§ What is expected: All the data should be repeated exactly. Any image in it is left out.

§ Data to process:
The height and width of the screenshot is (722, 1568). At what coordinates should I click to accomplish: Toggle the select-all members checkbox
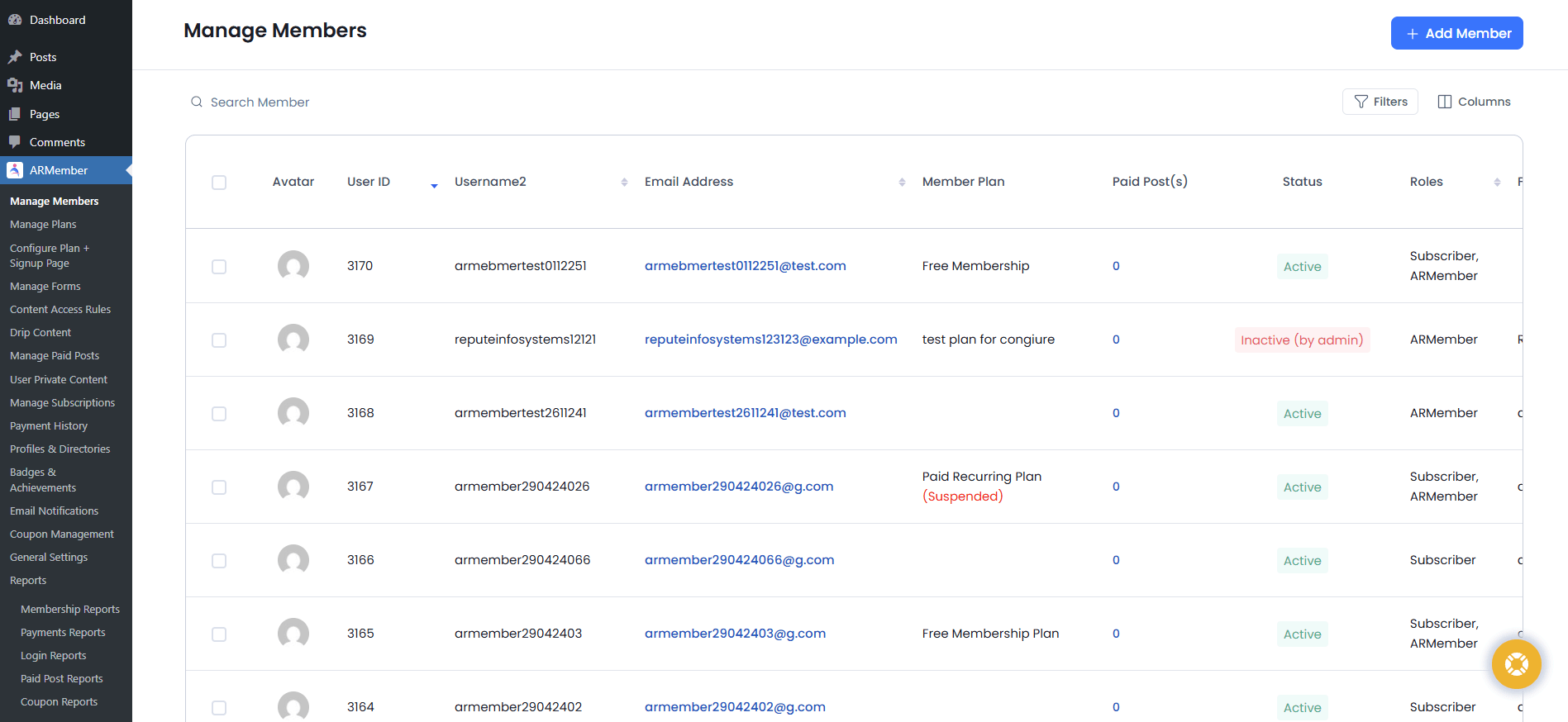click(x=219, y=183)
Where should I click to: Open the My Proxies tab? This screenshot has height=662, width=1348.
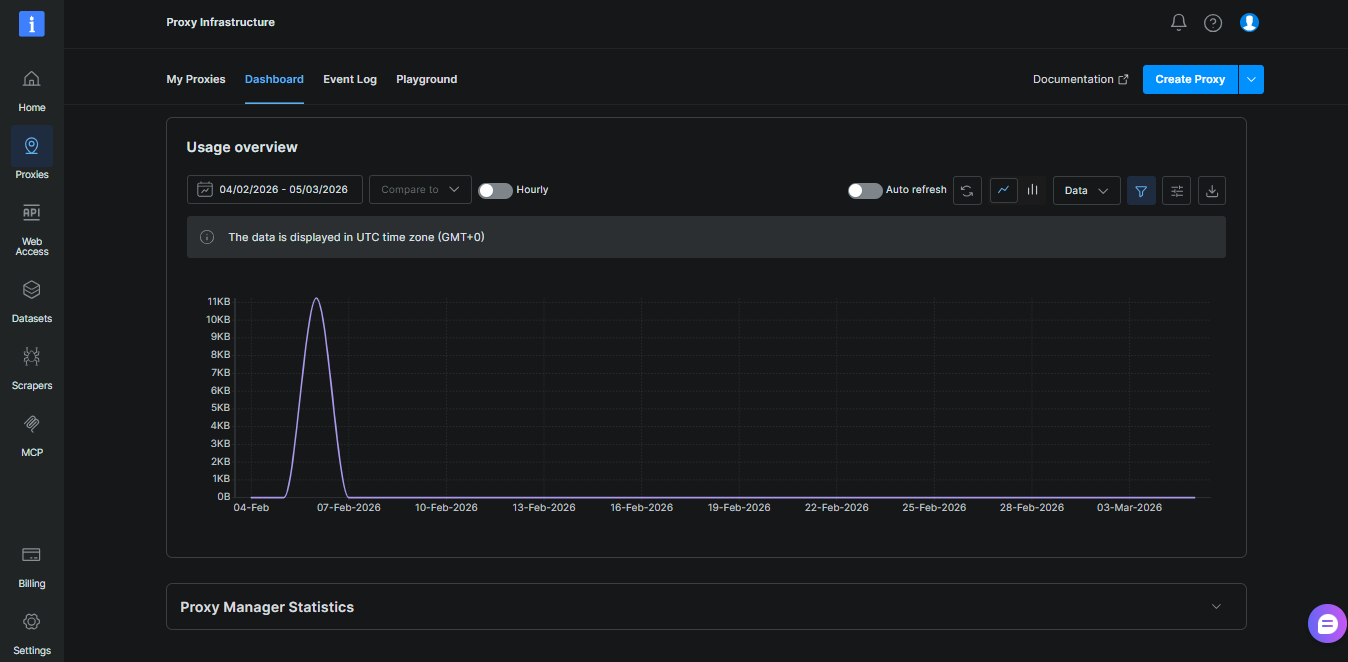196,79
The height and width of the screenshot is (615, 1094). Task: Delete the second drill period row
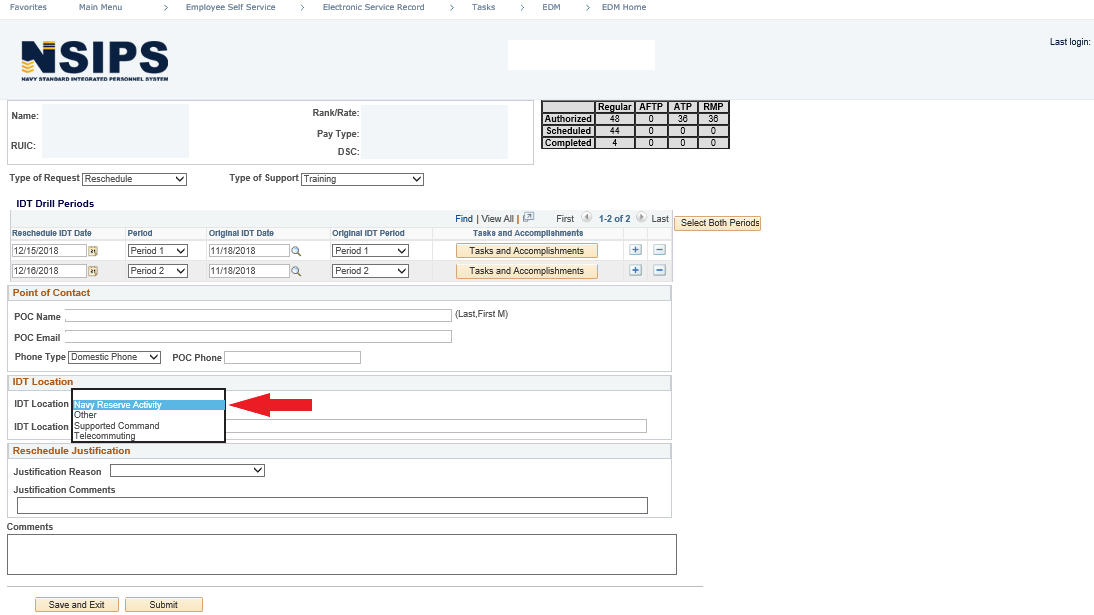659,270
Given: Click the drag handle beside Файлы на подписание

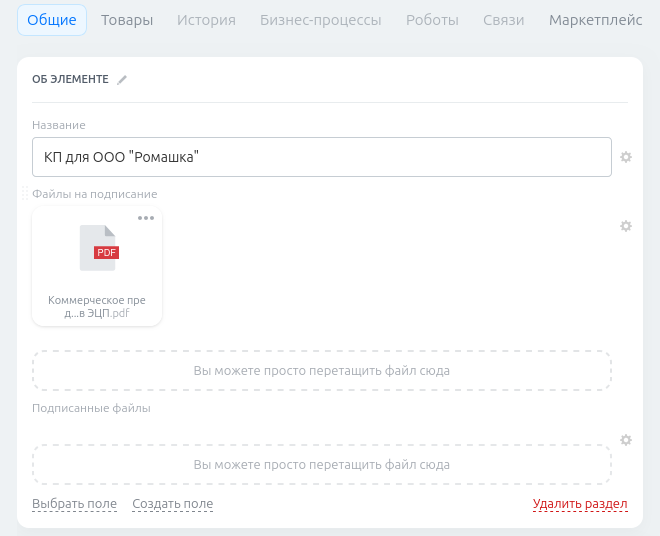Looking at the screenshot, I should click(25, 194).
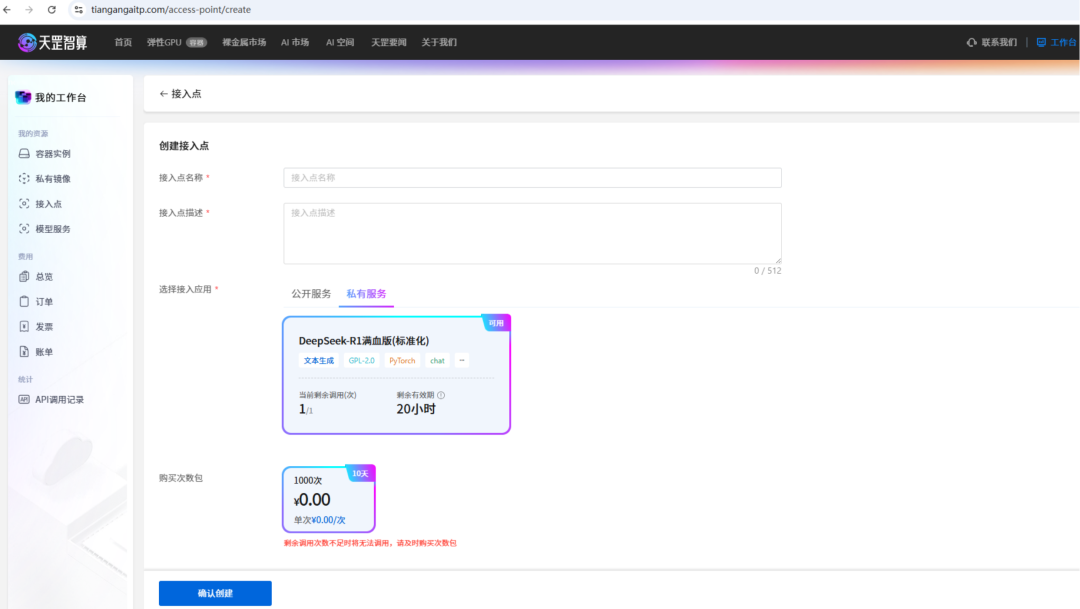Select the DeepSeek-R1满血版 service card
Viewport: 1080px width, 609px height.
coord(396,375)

§ Solution for this task:
The height and width of the screenshot is (722, 1568). At what coordinates should I click to accomplish: Toggle the select-all members checkbox
click(x=219, y=183)
Where should I click to: Open the My Proxies tab? This screenshot has height=662, width=1348.
196,79
The height and width of the screenshot is (615, 1094). Task: Delete the second drill period row
659,270
Given: Click the drag handle beside Файлы на подписание

Looking at the screenshot, I should click(25, 194).
Select the DeepSeek-R1满血版 service card
Viewport: 1080px width, 609px height.
coord(396,375)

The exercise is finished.